◆ PASSAGE FOR REVIEW:
# SMALL INEXPENSIVE LATHE



## Drcal (May 23, 2014)

I am looking for a small inexpensive lathe because I want to experiment with a lathe stand.  Back problems are making it necessary for me to sit while turning.  I hope to spring for a sit down lathe @$4,000 to $7,000 eventually, but now thanks to the help of some IAP members,  I want to try and build a stand for a mini.  I have a great lathe but do not want to mess with it by retrofitting it just yet.

I thought I could try playing with something small and inexpensive- like under $400.   I don't want a Harbor Freight because *the one thing I have to have is #2 MT.*

Any thoughts on an small, inexpensive decent lathe???

Carmen


----------



## low_48 (May 23, 2014)

Craigslist may be your only option at that budget and not wanting to buy from HF.


----------



## Edgar (May 23, 2014)

Rockler has the Excelsior mini-lathe for $300. I bought mine for $200 last year when they had it on sale. It does go on sale from time to time, but even at full price it might fit your budget. It is MT2 and I've been quite satisfied with mine.
Excelsior 5-Speed Mini Lathe, MC-1018 - Rockler Woodworking Tools


----------



## PSNCO (May 23, 2014)

Rikon 70-100 is on sale for $300 at Woodcraft


----------



## thewishman (May 23, 2014)

Buy RIKON Mini Lathe Model 70-100 at Woodcraft.com


----------



## Dan Masshardt (May 23, 2014)

Rikon is right in the money or spend a little more fir the nova comet vs.  

FYI: the larger harbor freight mini is all mt2


----------



## Jim Burr (May 23, 2014)

There is more info on this in the search function than should be displayed in this thread...try it, you'll like it.


----------



## Band Saw Box (May 23, 2014)

I have the Harbor Freight 5 speed 1/2 HP it has #2MT on both head and tail stock and has a 1" X 8TPI spindle. I'm really happy with it. I got it when it was on sale and I had a 25% off coupon, My final cost was about $155.00. http://www.harborfreight.com/5-speed-bench-top-wood-lathe-65345.html


----------



## Edgar (May 23, 2014)

◆ AVAILABLE DATA:
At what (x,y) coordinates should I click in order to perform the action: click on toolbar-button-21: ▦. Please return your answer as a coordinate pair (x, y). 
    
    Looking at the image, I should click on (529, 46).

◆ PROBLEMS AND TASKS:
A: From the lathe forum thread above, extract the passage starting with "## Drcal (May" and going on through "it just yet.".
B: Answer these questions using the lathe forum thread above:
(i) What feature does Carmen say a lathe must have?
(ii) At what full price does Rockler sell the Excelsior mini-lathe?
(iii) What was the final cost of the Harbor Freight lathe that Band Saw Box bought?

◆ RESULTS FOR EACH TASK:
A:
## Drcal (May 23, 2014)

I am looking for a small inexpensive lathe because I want to experiment with a lathe stand.  Back problems are making it necessary for me to sit while turning.  I hope to spring for a sit down lathe @$4,000 to $7,000 eventually, but now thanks to the help of some IAP members,  I want to try and build a stand for a mini.  I have a great lathe but do not want to mess with it by retrofitting it just yet.

B:
(i) #2 MT
(ii) $300
(iii) About $155.00